MCP lawsuits await final judgment

After six hours of arguments and cross-examinations last Tuesday, Judge Jay Swett has yet to reach a decision in the latest Meadowcreek Parkway (MCP) lawsuit. Back in March, the judge denied an injunction filed by the Coalition to Preserve McIntire Park to immediately halt work on Albemarle County’s section of the MCP.

This time, in Charlottesville Circuit Court, the coalition (whose spokespeople include John Cruickshank, Rich Collins, Stratton Salidis and Peter Kleeman, among others) contended that the city has illegally granted the Virginia Department of Transportation (VDOT) a parcel of land for the MCP. The parcel in question was a softball field near Charlottesville High School that, according to the school’s athletic director, was left unused.

In June 2008, City Council voted 3-2 and granted construction easements for that parcel to VDOT; a deed was recorded this January. VDOT is also recorded as paying the city $43,210 for perpetual easement on the property. Because of the money stipulated in the deed, the coalition argues that the transfer was a sale obtained without a supermajority.
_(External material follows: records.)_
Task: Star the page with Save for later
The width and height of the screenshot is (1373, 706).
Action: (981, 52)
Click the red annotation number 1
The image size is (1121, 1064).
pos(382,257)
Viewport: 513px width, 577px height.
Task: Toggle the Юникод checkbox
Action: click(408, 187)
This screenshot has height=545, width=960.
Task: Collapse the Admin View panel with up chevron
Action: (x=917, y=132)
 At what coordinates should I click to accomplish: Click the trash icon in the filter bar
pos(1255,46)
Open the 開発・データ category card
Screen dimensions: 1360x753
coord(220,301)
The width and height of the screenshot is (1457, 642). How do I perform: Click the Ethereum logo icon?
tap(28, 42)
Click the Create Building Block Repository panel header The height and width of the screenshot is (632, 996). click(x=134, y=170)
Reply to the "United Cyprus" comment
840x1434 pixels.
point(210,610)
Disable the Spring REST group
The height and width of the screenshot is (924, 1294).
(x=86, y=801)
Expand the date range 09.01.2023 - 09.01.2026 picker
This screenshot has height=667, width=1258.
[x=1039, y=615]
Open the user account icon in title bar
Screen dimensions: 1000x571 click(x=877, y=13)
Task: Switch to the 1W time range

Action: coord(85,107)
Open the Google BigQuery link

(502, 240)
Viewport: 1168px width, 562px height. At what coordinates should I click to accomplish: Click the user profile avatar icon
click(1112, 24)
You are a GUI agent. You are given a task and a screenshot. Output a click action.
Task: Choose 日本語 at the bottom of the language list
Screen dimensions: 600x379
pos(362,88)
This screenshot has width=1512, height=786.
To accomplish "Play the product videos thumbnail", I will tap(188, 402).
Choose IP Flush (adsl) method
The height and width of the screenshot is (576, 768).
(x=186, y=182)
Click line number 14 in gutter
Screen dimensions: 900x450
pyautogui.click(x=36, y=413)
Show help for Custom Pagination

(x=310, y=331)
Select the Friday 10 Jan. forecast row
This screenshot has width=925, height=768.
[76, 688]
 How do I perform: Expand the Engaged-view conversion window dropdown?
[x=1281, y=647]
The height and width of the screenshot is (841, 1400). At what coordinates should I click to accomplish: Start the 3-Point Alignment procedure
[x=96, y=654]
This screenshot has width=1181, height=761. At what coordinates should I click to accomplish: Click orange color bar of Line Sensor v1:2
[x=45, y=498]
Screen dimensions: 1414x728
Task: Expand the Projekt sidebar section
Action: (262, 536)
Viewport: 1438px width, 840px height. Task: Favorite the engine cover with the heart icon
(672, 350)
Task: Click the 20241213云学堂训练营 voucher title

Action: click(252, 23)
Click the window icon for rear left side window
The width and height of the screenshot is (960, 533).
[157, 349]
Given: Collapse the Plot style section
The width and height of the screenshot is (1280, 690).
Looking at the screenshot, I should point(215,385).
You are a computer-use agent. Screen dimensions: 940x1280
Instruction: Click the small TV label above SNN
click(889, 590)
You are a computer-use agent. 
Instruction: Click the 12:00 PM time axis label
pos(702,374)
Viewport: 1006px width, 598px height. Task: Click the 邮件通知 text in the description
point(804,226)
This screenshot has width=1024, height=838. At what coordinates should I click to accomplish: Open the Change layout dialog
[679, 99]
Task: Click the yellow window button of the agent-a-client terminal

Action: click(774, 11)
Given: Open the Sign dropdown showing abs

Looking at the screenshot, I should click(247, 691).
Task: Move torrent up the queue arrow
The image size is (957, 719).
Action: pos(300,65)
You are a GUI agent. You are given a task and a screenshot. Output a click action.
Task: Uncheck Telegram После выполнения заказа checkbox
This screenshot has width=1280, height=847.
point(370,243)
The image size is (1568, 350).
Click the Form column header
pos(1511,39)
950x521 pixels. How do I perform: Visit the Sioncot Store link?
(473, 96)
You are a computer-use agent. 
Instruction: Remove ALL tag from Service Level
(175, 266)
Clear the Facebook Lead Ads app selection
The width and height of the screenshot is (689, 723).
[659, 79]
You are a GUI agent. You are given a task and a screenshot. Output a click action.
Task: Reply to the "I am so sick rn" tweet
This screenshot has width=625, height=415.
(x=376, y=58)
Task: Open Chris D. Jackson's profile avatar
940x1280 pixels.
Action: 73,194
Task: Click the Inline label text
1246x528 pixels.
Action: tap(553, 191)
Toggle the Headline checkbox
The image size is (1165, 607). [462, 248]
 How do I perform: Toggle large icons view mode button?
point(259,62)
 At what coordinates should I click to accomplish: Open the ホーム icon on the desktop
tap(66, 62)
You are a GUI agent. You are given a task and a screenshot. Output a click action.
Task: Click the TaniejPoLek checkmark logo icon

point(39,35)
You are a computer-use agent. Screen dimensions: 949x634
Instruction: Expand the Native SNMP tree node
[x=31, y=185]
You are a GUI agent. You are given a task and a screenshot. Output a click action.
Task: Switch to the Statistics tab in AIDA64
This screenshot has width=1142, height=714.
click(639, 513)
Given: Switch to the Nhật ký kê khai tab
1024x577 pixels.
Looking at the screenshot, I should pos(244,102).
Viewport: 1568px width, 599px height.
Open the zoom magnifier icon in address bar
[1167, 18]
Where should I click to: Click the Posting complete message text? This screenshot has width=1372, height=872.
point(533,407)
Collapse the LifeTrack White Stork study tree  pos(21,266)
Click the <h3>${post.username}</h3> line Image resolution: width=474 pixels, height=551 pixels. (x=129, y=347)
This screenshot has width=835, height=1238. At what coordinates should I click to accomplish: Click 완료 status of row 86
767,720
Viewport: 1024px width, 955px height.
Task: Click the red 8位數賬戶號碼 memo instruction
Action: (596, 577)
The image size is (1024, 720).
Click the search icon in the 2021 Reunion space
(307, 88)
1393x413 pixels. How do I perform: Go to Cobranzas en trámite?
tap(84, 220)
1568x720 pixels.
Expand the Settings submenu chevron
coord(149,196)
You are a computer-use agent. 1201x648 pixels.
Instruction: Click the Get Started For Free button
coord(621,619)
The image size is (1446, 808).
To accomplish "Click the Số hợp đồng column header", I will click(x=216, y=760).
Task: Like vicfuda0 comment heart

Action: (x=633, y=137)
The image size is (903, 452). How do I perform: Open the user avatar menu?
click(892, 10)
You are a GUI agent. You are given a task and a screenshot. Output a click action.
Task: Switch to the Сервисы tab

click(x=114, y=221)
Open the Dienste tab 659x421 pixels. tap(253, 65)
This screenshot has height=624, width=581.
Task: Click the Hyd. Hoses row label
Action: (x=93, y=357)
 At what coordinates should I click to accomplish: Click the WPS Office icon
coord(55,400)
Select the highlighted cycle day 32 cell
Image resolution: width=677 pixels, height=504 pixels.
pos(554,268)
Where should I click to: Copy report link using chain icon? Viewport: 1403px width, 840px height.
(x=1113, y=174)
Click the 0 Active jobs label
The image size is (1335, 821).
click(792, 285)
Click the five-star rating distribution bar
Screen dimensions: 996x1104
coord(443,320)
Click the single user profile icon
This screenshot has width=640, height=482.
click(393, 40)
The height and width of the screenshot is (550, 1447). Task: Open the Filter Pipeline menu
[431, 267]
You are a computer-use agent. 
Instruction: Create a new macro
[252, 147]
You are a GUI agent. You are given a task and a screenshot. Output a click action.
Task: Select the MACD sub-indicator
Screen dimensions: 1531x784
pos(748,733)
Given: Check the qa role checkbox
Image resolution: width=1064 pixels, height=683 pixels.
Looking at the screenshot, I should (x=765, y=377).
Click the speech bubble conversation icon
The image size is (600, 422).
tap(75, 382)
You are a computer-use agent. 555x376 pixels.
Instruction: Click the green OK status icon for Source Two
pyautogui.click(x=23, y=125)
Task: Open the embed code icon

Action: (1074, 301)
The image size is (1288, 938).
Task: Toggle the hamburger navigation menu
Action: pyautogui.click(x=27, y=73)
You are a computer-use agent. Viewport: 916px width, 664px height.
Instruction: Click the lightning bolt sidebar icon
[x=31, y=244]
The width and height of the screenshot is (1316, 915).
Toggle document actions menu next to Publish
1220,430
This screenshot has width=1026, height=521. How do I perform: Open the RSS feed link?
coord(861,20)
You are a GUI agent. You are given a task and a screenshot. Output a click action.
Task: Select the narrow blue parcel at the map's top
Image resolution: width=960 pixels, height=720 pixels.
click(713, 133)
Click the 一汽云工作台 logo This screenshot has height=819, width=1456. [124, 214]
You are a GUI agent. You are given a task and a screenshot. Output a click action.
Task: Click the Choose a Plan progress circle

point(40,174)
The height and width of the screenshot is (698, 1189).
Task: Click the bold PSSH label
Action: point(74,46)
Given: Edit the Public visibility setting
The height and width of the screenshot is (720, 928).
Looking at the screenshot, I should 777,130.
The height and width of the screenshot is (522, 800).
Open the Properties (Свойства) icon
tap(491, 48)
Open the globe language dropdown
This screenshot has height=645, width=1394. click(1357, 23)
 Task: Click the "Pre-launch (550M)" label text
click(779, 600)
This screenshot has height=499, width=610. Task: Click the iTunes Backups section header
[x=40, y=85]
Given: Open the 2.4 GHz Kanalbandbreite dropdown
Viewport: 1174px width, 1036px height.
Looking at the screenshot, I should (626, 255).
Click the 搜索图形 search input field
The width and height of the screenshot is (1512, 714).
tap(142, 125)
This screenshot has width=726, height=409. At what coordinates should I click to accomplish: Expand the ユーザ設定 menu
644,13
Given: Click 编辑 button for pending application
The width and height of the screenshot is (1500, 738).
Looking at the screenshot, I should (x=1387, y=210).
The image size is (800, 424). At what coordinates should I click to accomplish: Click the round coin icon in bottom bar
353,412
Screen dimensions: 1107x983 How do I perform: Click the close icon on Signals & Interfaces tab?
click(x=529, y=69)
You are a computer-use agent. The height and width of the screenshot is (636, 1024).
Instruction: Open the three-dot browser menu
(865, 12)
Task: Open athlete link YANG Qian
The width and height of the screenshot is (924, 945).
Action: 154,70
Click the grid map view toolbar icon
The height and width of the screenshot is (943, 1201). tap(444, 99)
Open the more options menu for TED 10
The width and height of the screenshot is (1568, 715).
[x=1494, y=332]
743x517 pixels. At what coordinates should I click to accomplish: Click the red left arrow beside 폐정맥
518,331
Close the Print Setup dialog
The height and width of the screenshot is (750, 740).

The coalition, represented by Jennifer McKeever, points to Article 7, Section 9 of the Virginia Constitution, which states local governments (in this case City Council) need a supermajority vote—or three-quarters—to transfer land to the state transportation agency.

The construction of the MCP has been under discussion for close to 40 years and its final design has been divided into three projects: a road in the county from Rio to Melbourne roads, called Meadowcreek Parkway; a city portion planned through McIntire Park, called McIntire Extended; and the final portion, called the 250 Interchange. “This is just the first round,” Cruickshank told C-VILLE. “We really have a stronger case on the federal laws.”

In fact, federal law requires that public projects that are federally funded and that include public parks in their plans must endure an environmental review process and impact studies. In addition, Cruickshank says that the National Environmental Protection Act (NEPA) should be applied to the entire MCP, and not to single portions. He argues that McIntire Extended and the 250 Interchange should be viewed as one project.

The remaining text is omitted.